Le 15 novembre dernier, Le Journal de Montréal et La Presse laissaient entendre que, selon leurs sources, les six patrouilleurs suspendus lors de l'enquête seraient en fin de compte lavés de tout soupçon, et qu'il ne s'agissait que d'une question de temps avant qu'ils ne puissent reprendre leurs fonctions. Malgré le témoignage de 37 victimes.

Ce que demande Viviane Michel, la présidente de Femmes autochtones du Québec, depuis plus d'un an, c'est une enquête indépendante sur les relations entre les corps de police et les autochtones au Québec. Outre les conclusions de l'enquête sur la police de Val-d'Or, le problème demeure sans écho à l'échelle de la province et le constat reste le même : une enquête policière sur un autre corps policier mène à un résultat biaisé et inefficace qui fait du tort aux victimes et qui légitimise les violences à force de les effacer.

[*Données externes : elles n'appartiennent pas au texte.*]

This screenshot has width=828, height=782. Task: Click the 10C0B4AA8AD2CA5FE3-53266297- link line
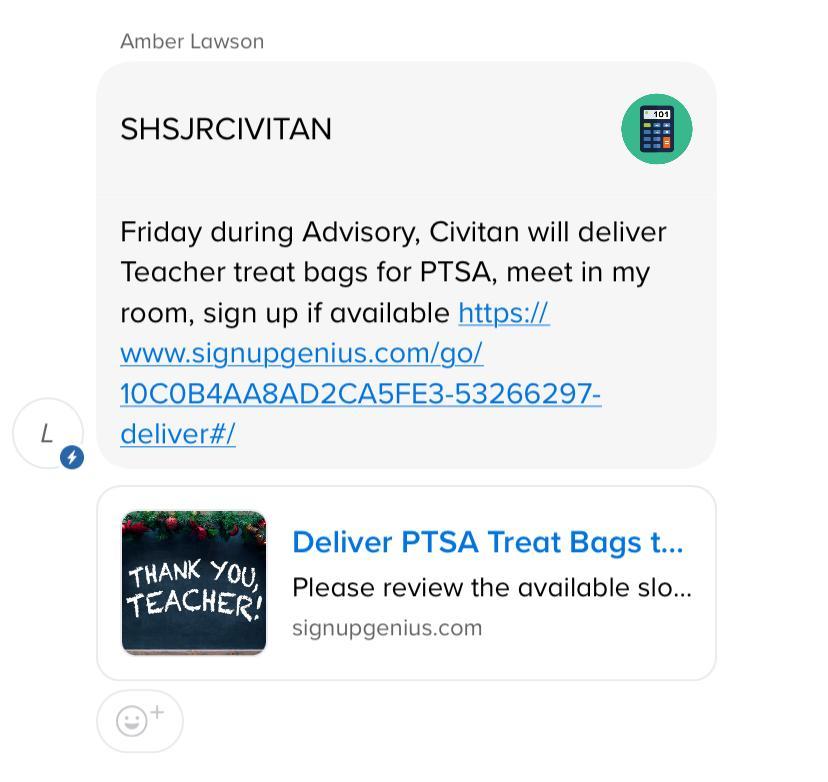(361, 394)
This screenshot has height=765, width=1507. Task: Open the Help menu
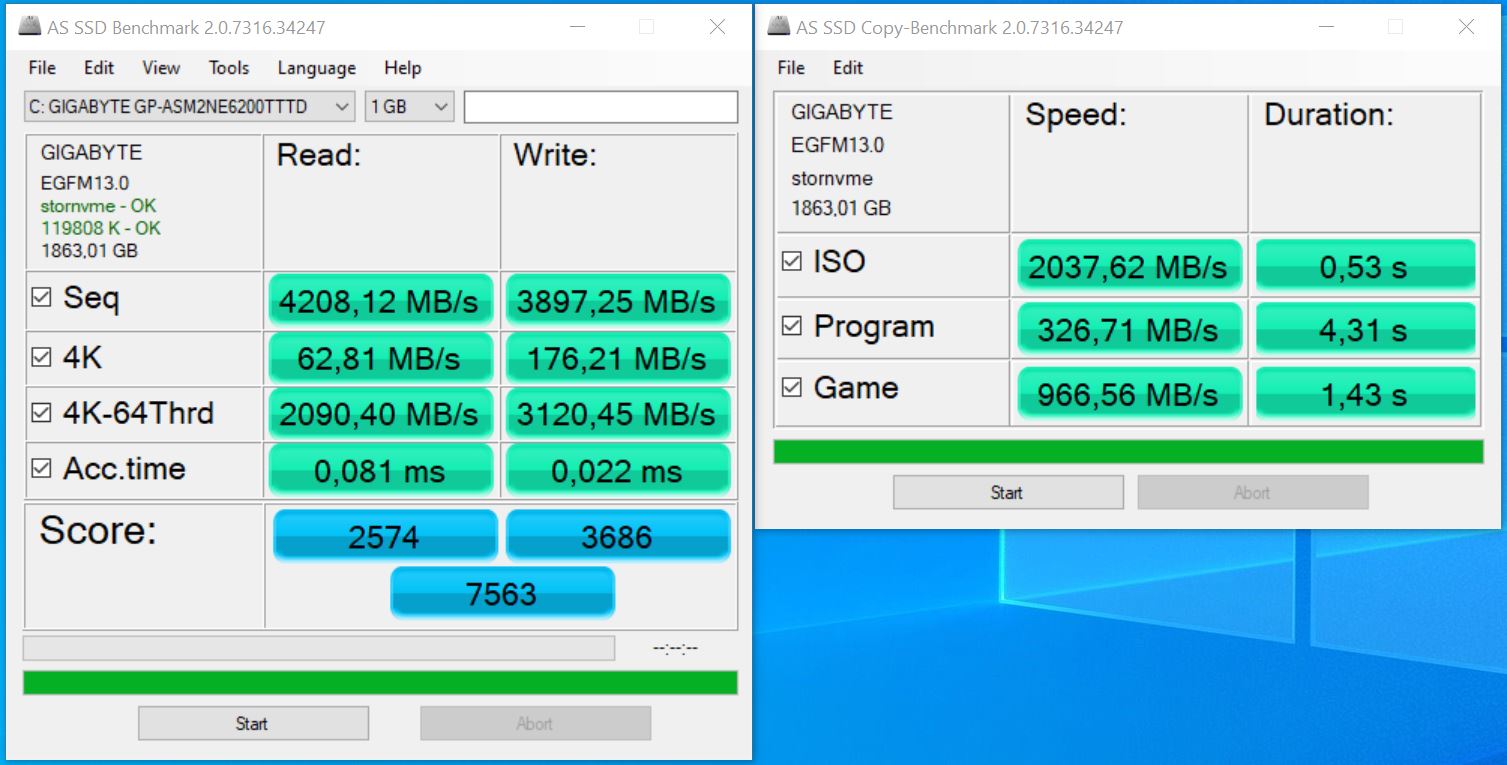pos(402,68)
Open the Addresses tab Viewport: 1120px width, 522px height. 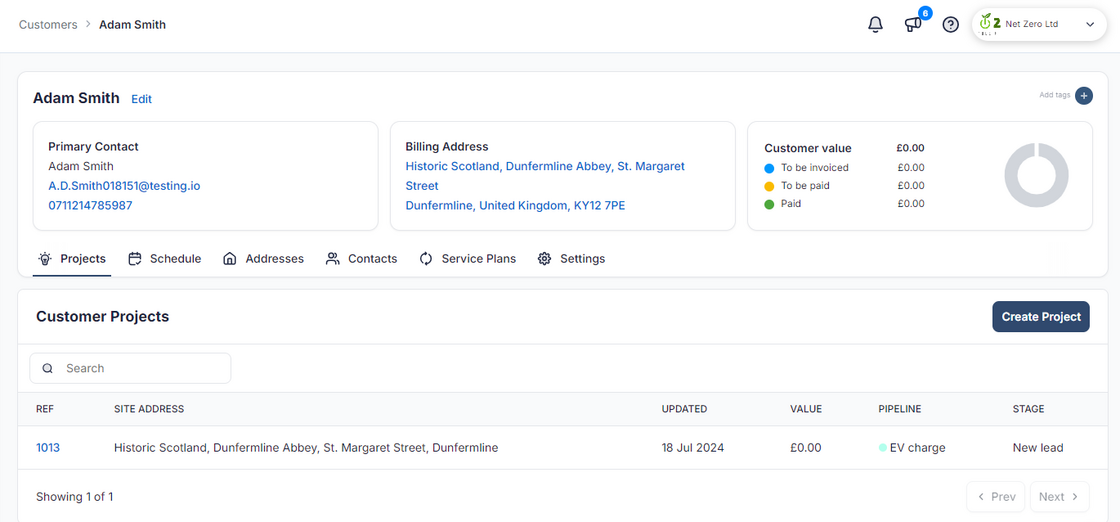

Malgré le fait que le nombre de femmes autochtones recensées disparues ou assassinées s'approche des 4 000 depuis 1980, malgré le fait que les statistiques démontrent que 75 % des femmes autochtones auront subi au moins une agression sexuelle avant leurs 18 ans, il aura fallu qu'un grand média québécois donne finalement la place aux victimes pour que leurs témoignagnes forcent le ministère de la Sécurité publique à exiger des réponses de sa police provinciale. Une enquête qui, comme on peut maintenant le voir, servait davantage à protéger l'image du corps policier qu'à déterminer leur responsabilité, autant en ce qui concerne la violence dont on les accuse, que dans leur inefficacité à les arrêter.

C'est maintenant l'occasion de montrer notre solidarité envers les victimes laissées en reste de cette enquête biaisée.

Une pétition est présentement en cours pour exiger une enquête indépendante sur les témoignages des 37 victimes recensées des abus sexuels de Val-d'Or. Étant donné ce que nous savons des violences institutionnelles à l'endroit des communautés autochtones, étant donné les milliers de femmes des Premières Nations devenues muettes par l'inaction de notre gouvernement et de nos médias, cette pétition réclame que justice soit rendue aux victimes qui ont eu le courage de dénoncer leurs agresseurs.

Si vous souhaitez vous joindre à nous, une vigile aura également lieu le 22 novembre, dès 18 h, à l'Esplanade de la Place des Arts. Tous les détails ici.

Parce qu'on ne peut pas accepter qu'une enquête fasse taire vos voix.
Parce qu'on vous croit, toujours, et aussi longtemps qu'il le faudra.